From the Bible declaring “I am a jealous God” to Nick Jonas crooning “It’s my right to be hellish. I still get jealous,” our society has this romanticized concept of jealousy as being a necessary part of true love.
Once, I even declined to date someone because I couldn’t imagine feeling jealous if they hung out with another girl; if I couldn’t feel jealous, I didn’t think it was love.
A decade later, I’m little by little unlearning that ridiculous message. I don’t think jealousy is necessary for love or that it indicates a healthy relationship. (It certainly doesn’t work very well in my type of relationship).
It’s rather tempting to recategorize jealousy as a genuinely negative emotion and try to eradicate it from my life, feeling shame in the process for every time that I feel jealous. Indeed, it would be all too easy to adopt such a mindset between the evidence of jealousy’s destructive role in domestic violence and the “you should never be jealous” attitude that permeates the poly world.
But that’s not how I operate. I’m committed to the idea that nothing we feel, in and of itself, is ever bad. Thus, I want to get an idea of what jealousy might look like as a neutral emotion.
In The Ethical Slut, jealousy is portrayed as a conglomerate emotion rather than a pure emotion. Jealousy it the name we give to feeling a mixture of anger and fear or fear and betrayal or insecurity and anger…the combinations can vary, but you get the idea.
For some, that means that jealousy isn’t an emotion at all. However, I’m not one to dismiss “secondary” or composite emotions since they are, after all, composed of primary emotions.
However, I do appreciate that perspective because it reminds me to take a look at what might be underlying the initial name. Is there jealousy because of betrayal? Or perhaps it’s related to a fear of abandonment…a fear of not having enough love in the end.
A single word actually encompasses a wide range of possible motivations and meanings. There’s a really awesome PDF called “Making Peace with Jealousy” on practicalpolyamory.com that outlines at least four different types of jealousy, from possessive jealousy (Nick Jonas) to fear of being left out. I highly recommend it as reading material for nuances on the emotional and story content of jealousy. Note: the link above will download the pdf rather than take you to the site.
But I digress.
To a degree I have found it helpful to consider jealousy from the perspective of it being composite and able to be be analyzed as separate components. However, I feel there is more to explore beyond just “what am I feeling?”
Recently, in reading Passionate Marriage by David Schnarch for an upcoming class, I came across this quote: “Jealousy is a form of emotional fusion.”

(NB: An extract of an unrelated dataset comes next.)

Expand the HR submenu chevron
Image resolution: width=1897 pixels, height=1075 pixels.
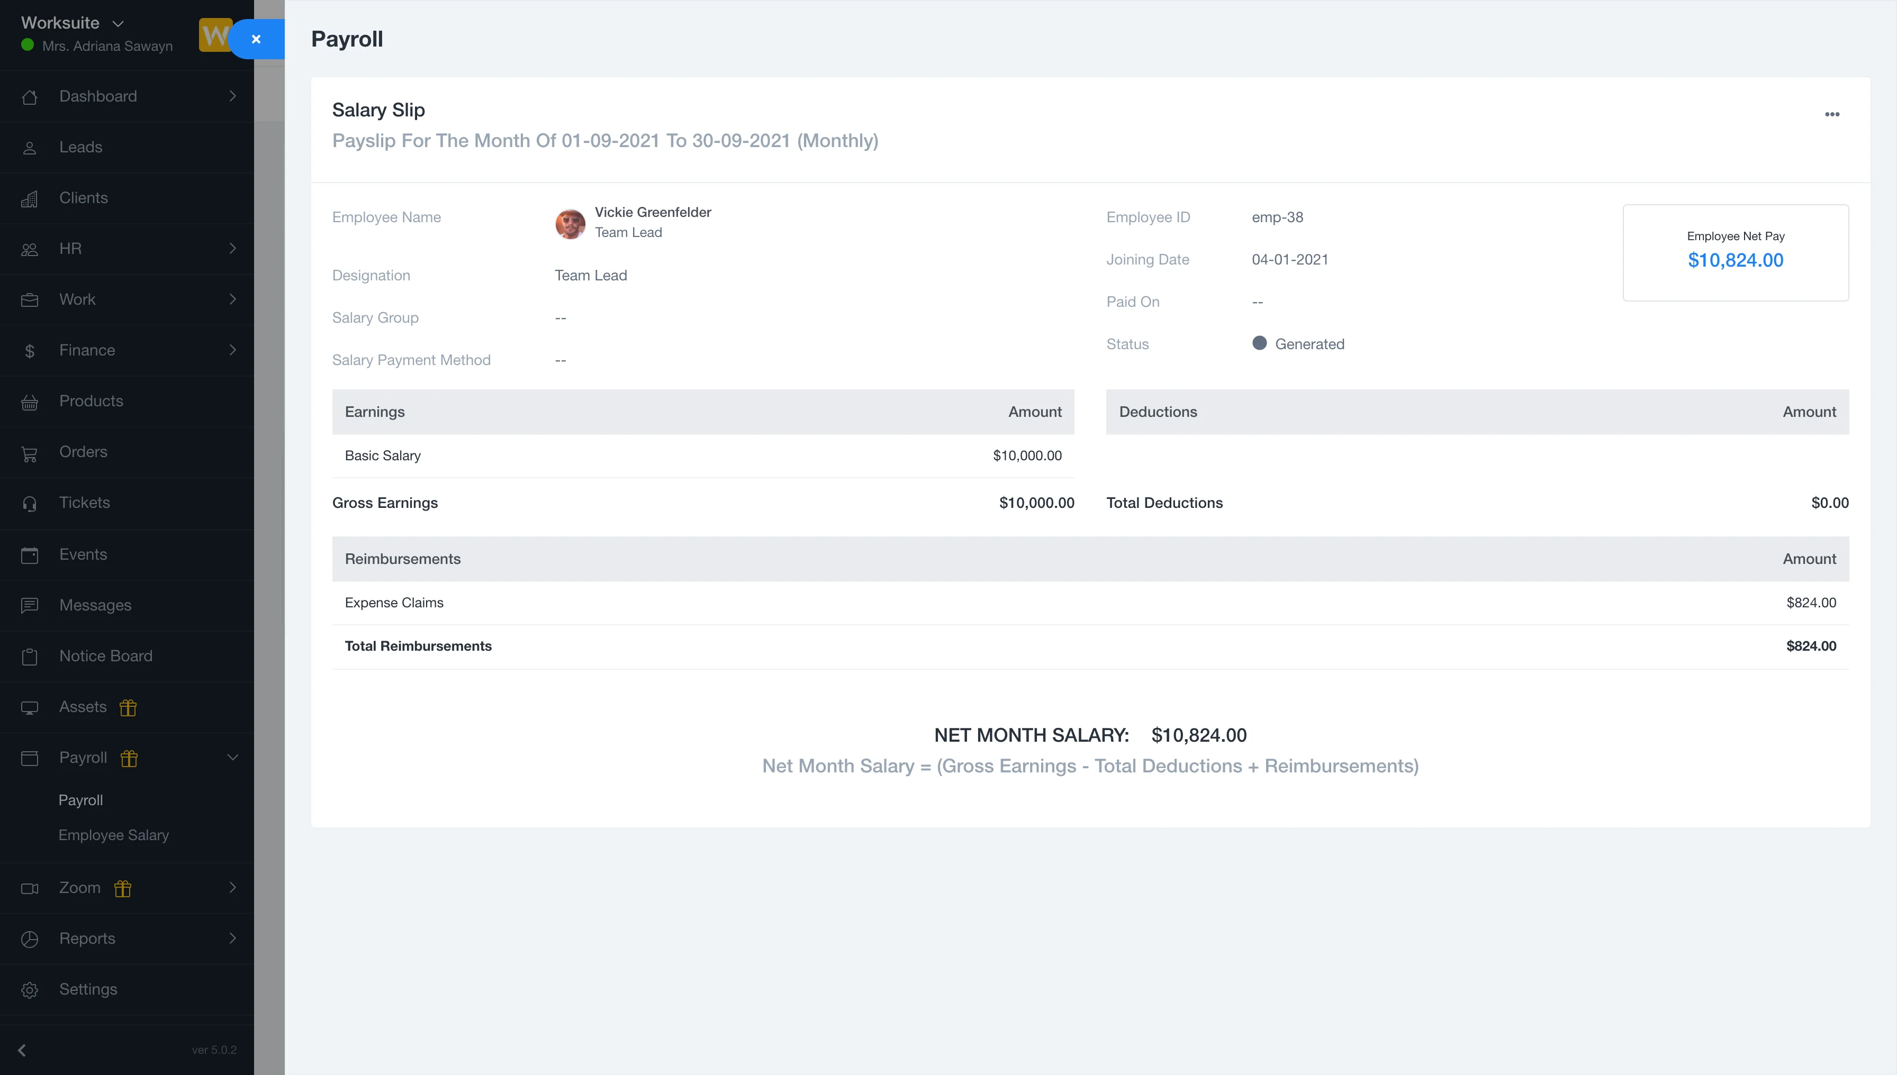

I adore this concept as an additional layer of knowing and analyzing jealousy. It frames jealousy as a developmental task.
Since none of us start out differentiated, we are all struggling with fusion to some extent. Viewing jealousy as evidence of areas where further growth towards differentiation is needed in the relationship reframes jealousy as a potentially useful, not to mention normal, part of relationships.
However, on some levels, it still feels shaming, with this sense that if you’re well-differentiated, you should never feel jealous.
Certainly I don’t want to walk through life like Nick Jonas thinking I have a right to be an asshole because of my jealousy, but neither do I want to walk through life seeing every twinge I ever experience as an indication of a flaw within myself.
However, if I take that thought and expand upon it, framing jealousy as an emotional response stemming from the tension of connection and separation, then add a dash of existentialism by also assuming that such tension can never be fully escaped/resolved and must, instead, be tolerated—then I get a concept of jealousy that feels more rounded to me.
In fact, jealousy then becomes not just a symptom of a need for personal growth but the catalyst itself for personal growth. It is a relational existential crisis in much the same way that anxiety about mortality is a personal existential crisis.
With crisis comes possibility for transformation—transcendence really. Existential crises are the things that catapult us into the next phase of growth…if we can embrace them constructively rather than merely reacting to them (or conversely resisting them, which is also a form of reaction).
Perhaps the solution to the jealousy issue is not to either adopt it as a means of controlling another’s actions or to shun it as something that “healthy,” “mature,” or “differentiated” people won’t feel, but rather to embrace it as a valuable opportunity to appreciate the tension of interdependence. After all, duality is a dance, not a wrestling match.